I was talking to my son about what he wants to do when he’s older and sadly, I guess he is like many 15-year-olds and just wants a shortcut to success and become a TikTok influencer – he sees this as a quick route to make money. It’s the get-rich-quick element that attracts him to this “career”. Firstly I explained my suspicion that successful TikTok’ers (is that a word?) have to work extremely hard to build their platform and that, secondly and more importantly money isn’t the path to happiness. He didn’t buy this.

I referred him to a longest-running study into Happiness – the Harvard Study of Adult Development. The research started in 1938 and has since followed 724 participants throughout their life. They purposely picked people from various economic and social backgrounds and followed them from adolescence to old age. They collected data on the participants every two years covering their health, and their mental and emotional well-being, they sent questionnaires to capture information about their lives, their jobs, and their relationships; even interviewing their family members.

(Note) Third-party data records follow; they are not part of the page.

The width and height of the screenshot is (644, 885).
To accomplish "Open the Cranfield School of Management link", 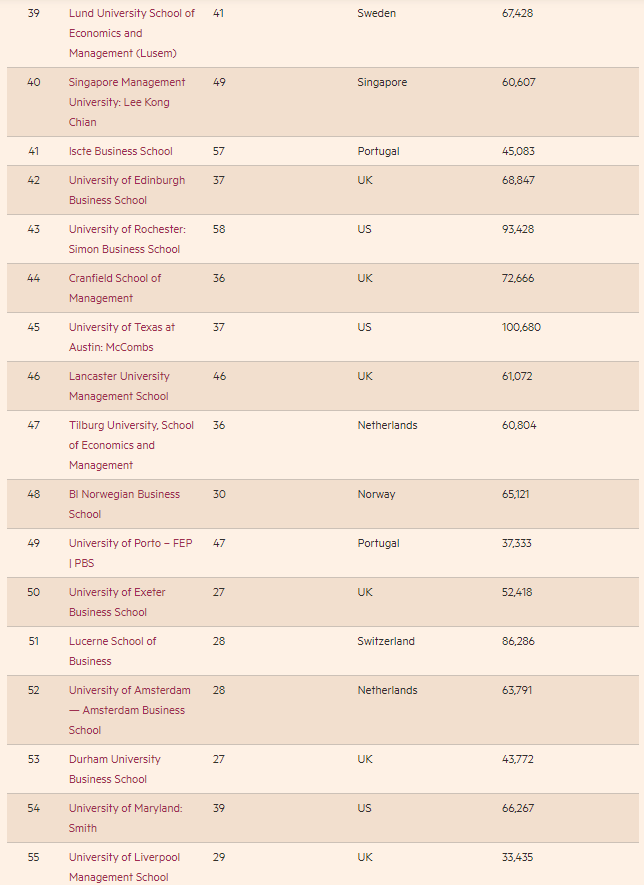I will coord(114,288).
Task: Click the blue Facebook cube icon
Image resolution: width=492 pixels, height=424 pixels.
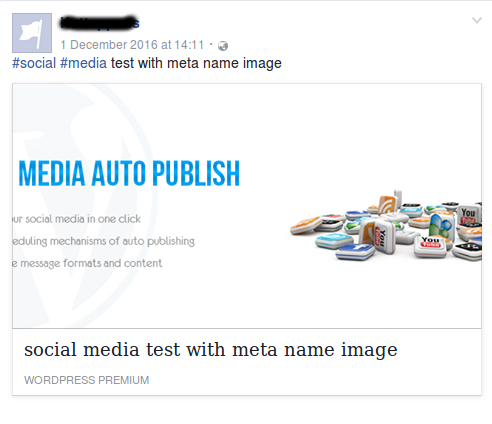Action: pos(355,251)
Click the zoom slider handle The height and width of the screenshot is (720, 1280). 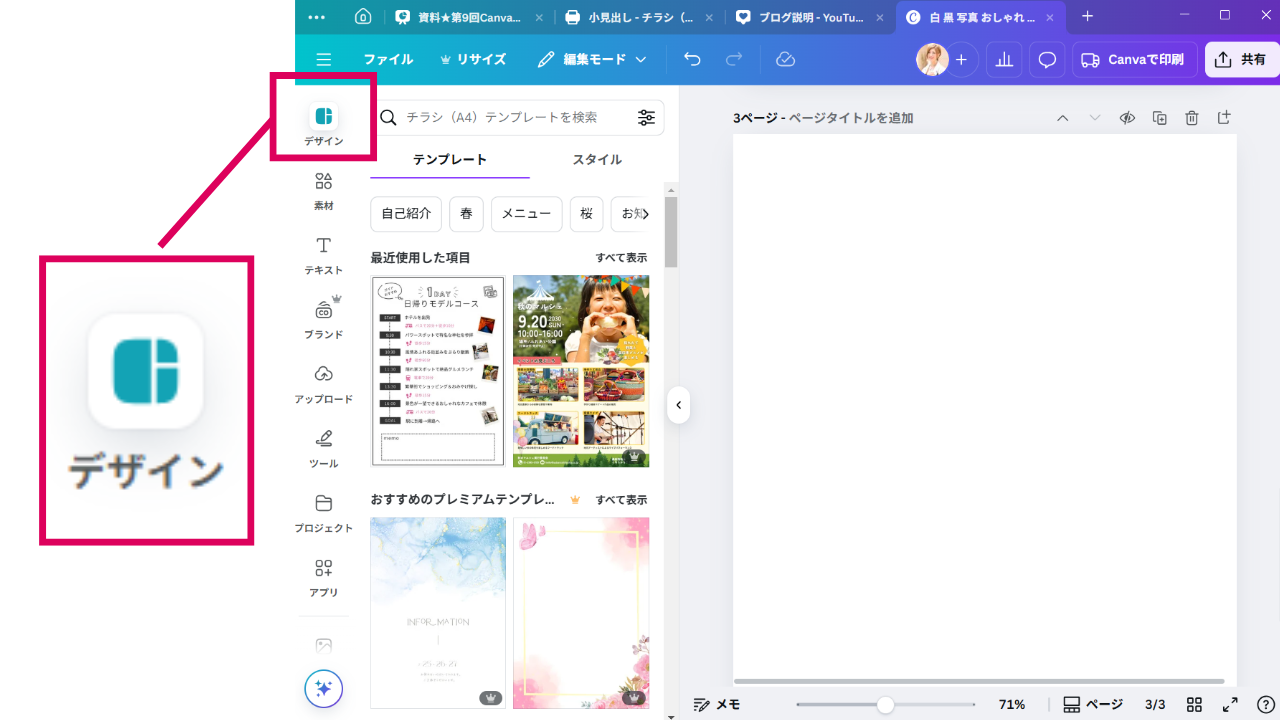click(x=885, y=704)
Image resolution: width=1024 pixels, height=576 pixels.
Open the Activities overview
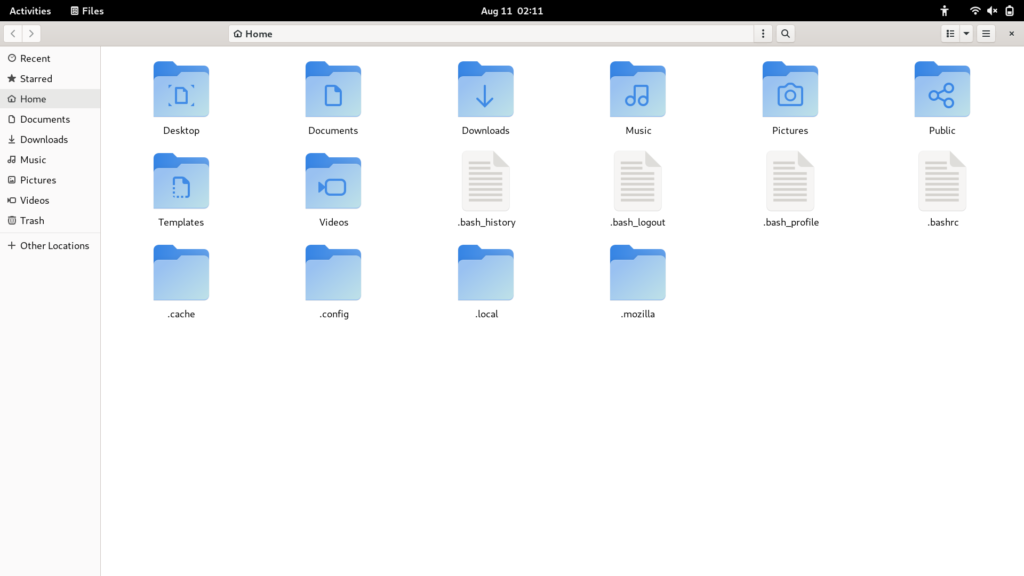[30, 10]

Spanning over 80 years the study found that happiness wasn’t the result, as my son would believe of money or career success. However, it did find that there were a number of factors that clearly increased happiness across the entire group.

The most prominent about relationships – where people had close relationships and social connections with their spouses, friends and colleagues they were happier. These close social connections not only boosted their moods they also acted as a buffer against the stresses of everyday life and even protected the participant’s health. Participants with close social relationships have lower rates of diabetes, arthritis and other chronic conditions.

But these relationships don’t take care of themselves participants who proactively cultivated their relationships, actively staying in touch with friends, letting go of negative relationships and continually nurturing their connections with family reaped the benefits.

So I told my son if he wants to be happy he just needs to appreciate spending more time with me. I think he still wants to be a TikTok’er.